A former speechwriter for President Obama admitted to top Hillary Clinton aides that his campaign tried to get her to play the role of the “wet blanket” during the 2008 primary.
“In 2008, we would purposely bait her into playing the wet blanket so we could turn around and whack her for it,” former Obama speechwriter Jon Favreau wrote in a strategy memo to top Clinton aides Jennifer Palmieri and Jake Sullivan.
Favreau, now a political strategist, pitched several strong ideas for Clinton’s campaign, including a detailed description of her “Stronger Together” message that her campaign eventually adopted entirely.
He pointed out that Bernie Sanders was already campaigning successfully on class and economic divides, but cautioned that it was a “a very white male centric view of the world (a Bernie Bro view, if you will)”
Favreau advised Clinton to focus on fighting “intolerance and bigotry” exhibited by Donald Trump and right wing Americans. “Who better to deliver that message than First Lady-turned-Secretary of State who could become America’s first female president?” he asked. Favreau wrote:
Hillary can pick up the mantle here in a very inspiring way.
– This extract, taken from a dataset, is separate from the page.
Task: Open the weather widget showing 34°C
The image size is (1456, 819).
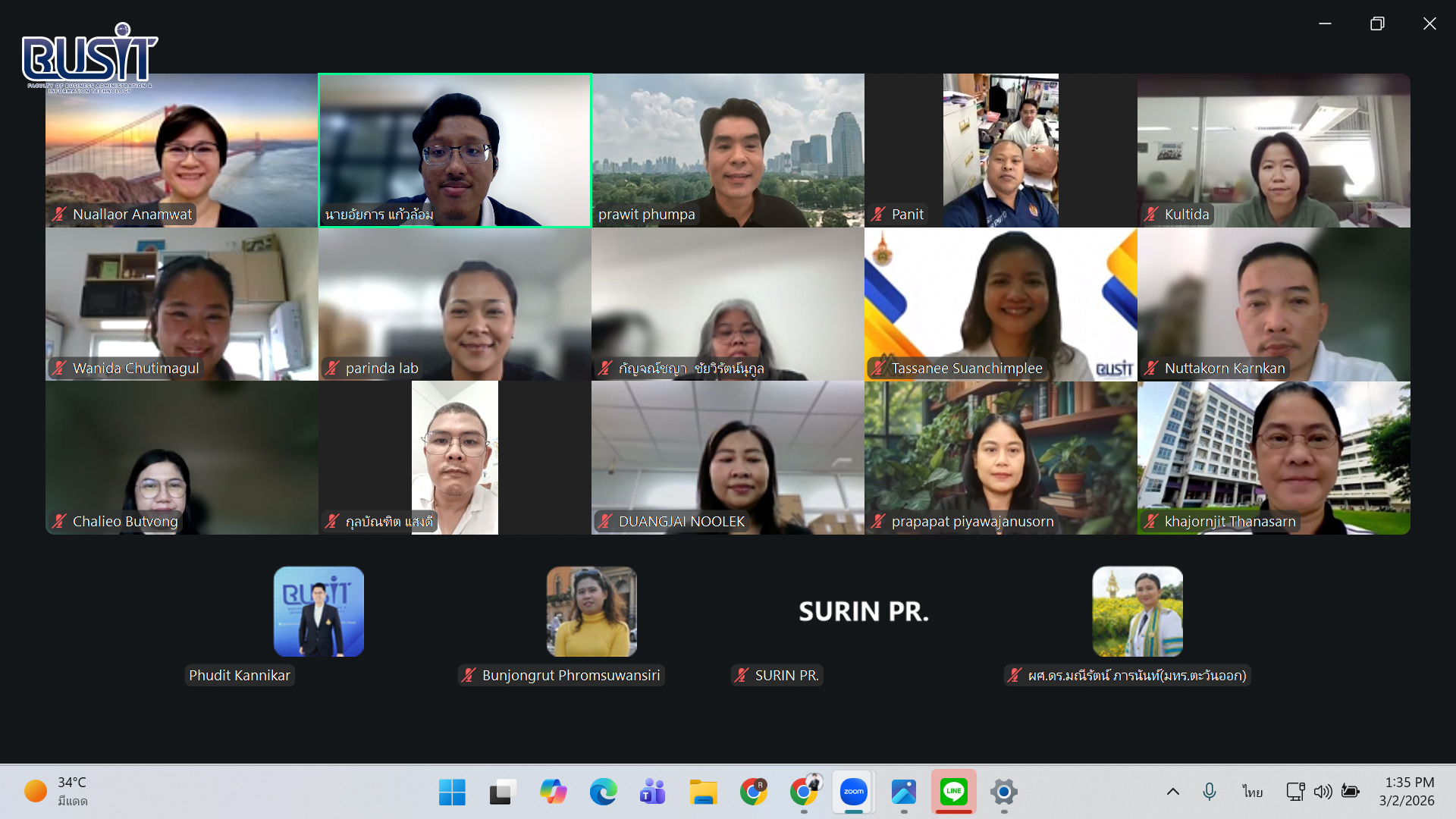Action: tap(57, 790)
She just has to tweak it and be careful that it doesn’t sound like she’s listing off interest groups – here’s my black speech, here’s my Latino policy, here’s my woman’s event, etc. She needs to combine her policies with her record with a vision of the country and the world where we’re stronger together than we are divided against each other. That’s different than “stronger together than we are on our own,” which would be more of a Bernie/Obama ’12 message that’s all about right-wing economics. This is an evolution of that message that’s primarily a response to the intolerance and bigotry of Trump and the right. She should be talking about love and kindness. She should be talking about mutual respect and tolerance. She should be talking about rebuilding the bonds of community and rebuilding friendships, not just between nations, but between people all over the world. Not just compassion for compassion’s sake – but because we’re stronger when we’re pulling together’ when everyone feels like they’re part of the team.
He argued that Clinton could carry the inspiring Obama message forward if she was careful.